Most of these follow the "great once, crap now" pattern (I think we can now officially call this "Sepulturding"), which makes one wonder whether developing a fan-base is really worth the bother in the end. Deathspell Omega deserve a special note: if they'd had the sense to release Infernal Battles under a different name, their other 4 albums would give them a standard deviation of 1.66 on an average of 92.86, and we could have a very obscure statistical argument over whether that means they are in fact even greater than Fates Warning.
My analytical tools make various otherwise-elusive questions easy to answer, so while I'm playing with heavy-metal data, here's another thing I wondered about: which bands have the narrowest and widest ranges of ratings? To answer this meaningfully I counted only releases that have 4 or more reviews, and only bands that have 4 or more of these releases and at least 10 different reviewers. For these I then averaged the ratings for each such release, and ran standard deviations on the sets of averages. So a low standard deviation means there's some consensus that the quality of the band's output is consistent. High means consensus that the quality varies widely.  

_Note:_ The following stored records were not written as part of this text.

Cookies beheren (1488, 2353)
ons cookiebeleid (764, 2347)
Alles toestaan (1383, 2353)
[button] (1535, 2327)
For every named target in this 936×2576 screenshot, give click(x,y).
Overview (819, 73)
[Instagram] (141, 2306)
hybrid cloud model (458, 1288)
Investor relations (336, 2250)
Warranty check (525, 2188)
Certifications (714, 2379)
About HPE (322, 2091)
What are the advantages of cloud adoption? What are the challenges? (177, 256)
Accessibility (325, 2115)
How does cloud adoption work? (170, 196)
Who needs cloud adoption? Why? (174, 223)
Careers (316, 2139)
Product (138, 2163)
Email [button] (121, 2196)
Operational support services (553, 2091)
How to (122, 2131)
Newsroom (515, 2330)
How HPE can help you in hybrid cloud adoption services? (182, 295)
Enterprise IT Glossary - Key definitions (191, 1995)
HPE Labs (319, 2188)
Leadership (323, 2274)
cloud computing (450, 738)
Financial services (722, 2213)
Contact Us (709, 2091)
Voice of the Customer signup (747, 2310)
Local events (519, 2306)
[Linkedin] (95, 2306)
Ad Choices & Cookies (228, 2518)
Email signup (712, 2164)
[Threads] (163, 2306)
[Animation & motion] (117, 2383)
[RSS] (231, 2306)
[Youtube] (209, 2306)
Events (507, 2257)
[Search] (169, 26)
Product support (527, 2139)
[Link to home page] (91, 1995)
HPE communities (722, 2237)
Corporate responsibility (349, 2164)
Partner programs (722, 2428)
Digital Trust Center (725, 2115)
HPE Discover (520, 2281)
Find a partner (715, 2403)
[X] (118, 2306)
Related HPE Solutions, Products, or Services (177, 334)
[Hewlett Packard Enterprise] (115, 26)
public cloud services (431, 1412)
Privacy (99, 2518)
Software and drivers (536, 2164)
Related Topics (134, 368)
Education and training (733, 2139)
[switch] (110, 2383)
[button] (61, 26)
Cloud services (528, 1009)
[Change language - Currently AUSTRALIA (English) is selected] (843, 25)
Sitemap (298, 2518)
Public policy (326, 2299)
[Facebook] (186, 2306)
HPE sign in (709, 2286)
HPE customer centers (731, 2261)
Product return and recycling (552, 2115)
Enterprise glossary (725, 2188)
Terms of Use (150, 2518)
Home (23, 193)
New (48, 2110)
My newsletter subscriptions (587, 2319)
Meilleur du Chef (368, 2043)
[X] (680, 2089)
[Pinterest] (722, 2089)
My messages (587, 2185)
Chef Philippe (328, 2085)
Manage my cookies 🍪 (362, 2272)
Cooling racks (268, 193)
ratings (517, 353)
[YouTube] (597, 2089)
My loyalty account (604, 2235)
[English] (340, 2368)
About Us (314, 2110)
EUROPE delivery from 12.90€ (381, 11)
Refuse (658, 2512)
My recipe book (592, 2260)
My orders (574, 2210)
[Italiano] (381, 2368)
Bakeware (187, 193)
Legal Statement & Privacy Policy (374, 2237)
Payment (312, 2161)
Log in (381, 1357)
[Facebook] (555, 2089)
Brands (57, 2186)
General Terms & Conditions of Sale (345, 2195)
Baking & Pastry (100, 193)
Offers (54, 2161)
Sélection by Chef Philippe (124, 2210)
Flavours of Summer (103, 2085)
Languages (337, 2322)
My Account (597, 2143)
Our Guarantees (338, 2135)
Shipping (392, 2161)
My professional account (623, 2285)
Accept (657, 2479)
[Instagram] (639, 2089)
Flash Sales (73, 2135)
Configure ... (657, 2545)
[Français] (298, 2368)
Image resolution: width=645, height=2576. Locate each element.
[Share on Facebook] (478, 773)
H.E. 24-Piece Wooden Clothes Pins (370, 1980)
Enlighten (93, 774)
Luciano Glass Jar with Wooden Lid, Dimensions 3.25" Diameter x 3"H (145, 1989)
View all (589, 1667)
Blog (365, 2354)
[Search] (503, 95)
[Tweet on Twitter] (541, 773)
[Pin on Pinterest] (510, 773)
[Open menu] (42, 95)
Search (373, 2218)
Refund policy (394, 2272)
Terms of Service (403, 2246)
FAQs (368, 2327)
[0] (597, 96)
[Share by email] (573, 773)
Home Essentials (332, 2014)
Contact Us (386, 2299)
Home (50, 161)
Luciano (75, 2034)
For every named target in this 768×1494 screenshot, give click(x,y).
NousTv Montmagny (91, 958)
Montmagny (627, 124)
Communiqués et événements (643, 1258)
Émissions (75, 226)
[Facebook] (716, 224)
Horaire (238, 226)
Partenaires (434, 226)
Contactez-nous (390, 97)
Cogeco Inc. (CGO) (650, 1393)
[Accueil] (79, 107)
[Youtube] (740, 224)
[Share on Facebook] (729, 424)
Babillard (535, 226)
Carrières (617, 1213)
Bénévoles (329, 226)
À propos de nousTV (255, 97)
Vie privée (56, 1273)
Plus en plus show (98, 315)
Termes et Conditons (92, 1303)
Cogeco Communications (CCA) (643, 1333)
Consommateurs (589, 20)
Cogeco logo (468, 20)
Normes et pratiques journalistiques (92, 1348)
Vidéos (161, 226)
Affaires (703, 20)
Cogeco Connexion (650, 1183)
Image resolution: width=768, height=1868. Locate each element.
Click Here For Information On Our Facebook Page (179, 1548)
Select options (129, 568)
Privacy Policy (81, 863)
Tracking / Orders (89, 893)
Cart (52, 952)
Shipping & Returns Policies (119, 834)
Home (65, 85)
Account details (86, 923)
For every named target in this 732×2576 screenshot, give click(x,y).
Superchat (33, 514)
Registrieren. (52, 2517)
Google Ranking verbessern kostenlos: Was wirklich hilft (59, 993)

Here are 25 most consistent. "Spread" is the standard deviation, "Average" is the average rating of the releases used in the calculation.  

# Artist Spread Average
1Coroner 0.908 88.21
2Helstar 1.455 90.54
3Moonsorrow 1.676 89.98
4Dark Angel (US) 1.767 82.15
5Candlemass 1.842 89.78
6Lamb of God 1.845 68.5
7Obituary 2.004 85.32
8Type O Negative 2.035 89.16
9Accept 2.193 88.06
10Agent Steel 2.479 90.49
11Fates Warning 2.531 93.36
12Alice in Chains 2.538 88.83
13Iron Savior 3.025 88.25
14Falconer 3.083 84.42
15Therion (Swe) 3.159 90.38
16Sodom 3.294 83.4
17Kamelot 3.463 90.52
18Gorgoroth 3.496 84.71
19Judas Iscariot 3.602 89.03
20Bolt Thrower 3.652 88.31
21Suffocation (US) 3.701 86.48
22Angra 3.758 88.63
23Enslaved (Nor) 3.926 88.85
24Vader 4.162 85.78
25Bal-Sagoth 4.249 89.9
 

I sense a hastily-assembled cash-in Coroner boxset in our future. I think this also means that Fates Warning is the most consistently great band in all of heavy metal. So now we know. And Lamb of God gets some sort of weird prize for being the most consistently mediocre.